◆ WHAT YOU HAVE TO DO
Give the entries again, exactly as they stand.
◆ ◆ ◆ ◆ ◆ ◆ ◆
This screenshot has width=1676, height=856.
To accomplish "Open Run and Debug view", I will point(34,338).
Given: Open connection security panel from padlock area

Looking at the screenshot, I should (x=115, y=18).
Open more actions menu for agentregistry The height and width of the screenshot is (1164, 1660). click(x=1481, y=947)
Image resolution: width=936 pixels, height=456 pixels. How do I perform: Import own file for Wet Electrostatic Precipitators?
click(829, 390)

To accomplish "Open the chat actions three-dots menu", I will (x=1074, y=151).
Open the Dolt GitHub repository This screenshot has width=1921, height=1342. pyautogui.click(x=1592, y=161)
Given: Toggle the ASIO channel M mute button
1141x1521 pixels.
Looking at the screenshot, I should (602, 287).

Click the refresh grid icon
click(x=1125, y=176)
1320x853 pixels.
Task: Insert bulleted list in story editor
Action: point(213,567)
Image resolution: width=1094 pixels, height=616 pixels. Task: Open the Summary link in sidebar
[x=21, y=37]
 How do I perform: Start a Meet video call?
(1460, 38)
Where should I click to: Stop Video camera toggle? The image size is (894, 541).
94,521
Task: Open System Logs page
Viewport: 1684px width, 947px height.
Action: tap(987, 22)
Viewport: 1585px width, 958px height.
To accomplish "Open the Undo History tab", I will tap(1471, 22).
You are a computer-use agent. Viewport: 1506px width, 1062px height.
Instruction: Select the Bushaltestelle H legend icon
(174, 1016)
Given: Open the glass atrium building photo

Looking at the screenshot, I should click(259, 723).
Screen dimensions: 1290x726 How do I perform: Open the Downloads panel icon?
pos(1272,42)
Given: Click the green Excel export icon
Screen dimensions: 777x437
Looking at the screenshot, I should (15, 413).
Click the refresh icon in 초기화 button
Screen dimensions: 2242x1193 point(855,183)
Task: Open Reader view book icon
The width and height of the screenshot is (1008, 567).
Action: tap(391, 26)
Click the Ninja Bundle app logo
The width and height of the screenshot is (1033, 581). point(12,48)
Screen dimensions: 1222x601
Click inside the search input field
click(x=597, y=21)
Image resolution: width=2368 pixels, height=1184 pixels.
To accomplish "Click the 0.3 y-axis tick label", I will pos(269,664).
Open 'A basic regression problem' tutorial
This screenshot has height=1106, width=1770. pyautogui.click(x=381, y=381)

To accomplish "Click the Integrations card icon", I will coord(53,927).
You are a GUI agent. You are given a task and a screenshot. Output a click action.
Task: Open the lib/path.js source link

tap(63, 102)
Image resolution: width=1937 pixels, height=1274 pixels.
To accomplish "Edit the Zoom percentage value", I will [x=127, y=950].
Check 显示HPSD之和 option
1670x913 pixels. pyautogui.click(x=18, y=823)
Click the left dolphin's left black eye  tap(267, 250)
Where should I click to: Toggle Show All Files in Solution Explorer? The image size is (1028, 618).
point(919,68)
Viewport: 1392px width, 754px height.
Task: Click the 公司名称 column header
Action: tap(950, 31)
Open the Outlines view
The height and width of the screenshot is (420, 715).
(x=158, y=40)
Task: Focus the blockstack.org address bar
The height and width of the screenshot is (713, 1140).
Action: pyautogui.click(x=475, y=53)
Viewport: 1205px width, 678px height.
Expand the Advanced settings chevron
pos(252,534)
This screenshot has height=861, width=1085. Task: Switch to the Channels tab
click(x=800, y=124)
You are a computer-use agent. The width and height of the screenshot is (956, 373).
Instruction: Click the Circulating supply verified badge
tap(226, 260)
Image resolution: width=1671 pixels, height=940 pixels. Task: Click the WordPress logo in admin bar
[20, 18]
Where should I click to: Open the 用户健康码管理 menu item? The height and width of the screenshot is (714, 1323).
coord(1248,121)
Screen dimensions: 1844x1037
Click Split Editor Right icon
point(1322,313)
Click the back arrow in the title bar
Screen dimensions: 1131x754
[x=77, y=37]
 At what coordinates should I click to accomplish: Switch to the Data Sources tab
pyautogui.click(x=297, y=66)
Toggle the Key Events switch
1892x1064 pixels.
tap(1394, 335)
◆ ◆ ◆ ◆ ◆ ◆ ◆
◆ EXERCISE SOLUTION
This screenshot has width=1676, height=856.
To accomplish "Open Run and Debug view", I will point(34,338).
Given: Open connection security panel from padlock area

Looking at the screenshot, I should (x=115, y=18).
Open more actions menu for agentregistry The height and width of the screenshot is (1164, 1660). click(x=1481, y=947)
Image resolution: width=936 pixels, height=456 pixels. How do I perform: Import own file for Wet Electrostatic Precipitators?
click(829, 390)

To accomplish "Open the chat actions three-dots menu", I will (x=1074, y=151).
Open the Dolt GitHub repository This screenshot has width=1921, height=1342. pyautogui.click(x=1592, y=161)
Given: Toggle the ASIO channel M mute button
1141x1521 pixels.
Looking at the screenshot, I should (602, 287).

Click the refresh grid icon
click(x=1125, y=176)
1320x853 pixels.
Task: Insert bulleted list in story editor
Action: point(213,567)
Image resolution: width=1094 pixels, height=616 pixels. Task: Open the Summary link in sidebar
[x=21, y=37]
 How do I perform: Start a Meet video call?
(1460, 38)
Where should I click to: Stop Video camera toggle? The image size is (894, 541).
94,521
Task: Open System Logs page
Viewport: 1684px width, 947px height.
Action: tap(987, 22)
Viewport: 1585px width, 958px height.
To accomplish "Open the Undo History tab", I will tap(1471, 22).
You are a computer-use agent. Viewport: 1506px width, 1062px height.
Instruction: Select the Bushaltestelle H legend icon
(174, 1016)
Given: Open the glass atrium building photo

Looking at the screenshot, I should click(259, 723).
Screen dimensions: 1290x726 How do I perform: Open the Downloads panel icon?
pos(1272,42)
Given: Click the green Excel export icon
Screen dimensions: 777x437
Looking at the screenshot, I should (15, 413).
Click the refresh icon in 초기화 button
Screen dimensions: 2242x1193 point(855,183)
Task: Open Reader view book icon
The width and height of the screenshot is (1008, 567).
Action: tap(391, 26)
Click the Ninja Bundle app logo
The width and height of the screenshot is (1033, 581). point(12,48)
Screen dimensions: 1222x601
Click inside the search input field
click(x=597, y=21)
Image resolution: width=2368 pixels, height=1184 pixels.
To accomplish "Click the 0.3 y-axis tick label", I will pos(269,664).
Open 'A basic regression problem' tutorial
This screenshot has height=1106, width=1770. pyautogui.click(x=381, y=381)

To accomplish "Click the Integrations card icon", I will coord(53,927).
You are a GUI agent. You are given a task and a screenshot. Output a click action.
Task: Open the lib/path.js source link

tap(63, 102)
Image resolution: width=1937 pixels, height=1274 pixels.
To accomplish "Edit the Zoom percentage value", I will [x=127, y=950].
Check 显示HPSD之和 option
1670x913 pixels. pyautogui.click(x=18, y=823)
Click the left dolphin's left black eye  tap(267, 250)
Where should I click to: Toggle Show All Files in Solution Explorer? The image size is (1028, 618).
point(919,68)
Viewport: 1392px width, 754px height.
Task: Click the 公司名称 column header
Action: tap(950, 31)
Open the Outlines view
The height and width of the screenshot is (420, 715).
(x=158, y=40)
Task: Focus the blockstack.org address bar
The height and width of the screenshot is (713, 1140).
Action: pyautogui.click(x=475, y=53)
Viewport: 1205px width, 678px height.
Expand the Advanced settings chevron
pos(252,534)
This screenshot has height=861, width=1085. Task: Switch to the Channels tab
click(x=800, y=124)
You are a computer-use agent. The width and height of the screenshot is (956, 373).
Instruction: Click the Circulating supply verified badge
tap(226, 260)
Image resolution: width=1671 pixels, height=940 pixels. Task: Click the WordPress logo in admin bar
[20, 18]
Where should I click to: Open the 用户健康码管理 menu item? The height and width of the screenshot is (714, 1323).
coord(1248,121)
Screen dimensions: 1844x1037
Click Split Editor Right icon
point(1322,313)
Click the back arrow in the title bar
Screen dimensions: 1131x754
[x=77, y=37]
 At what coordinates should I click to accomplish: Switch to the Data Sources tab
pyautogui.click(x=297, y=66)
Toggle the Key Events switch
1892x1064 pixels.
tap(1394, 335)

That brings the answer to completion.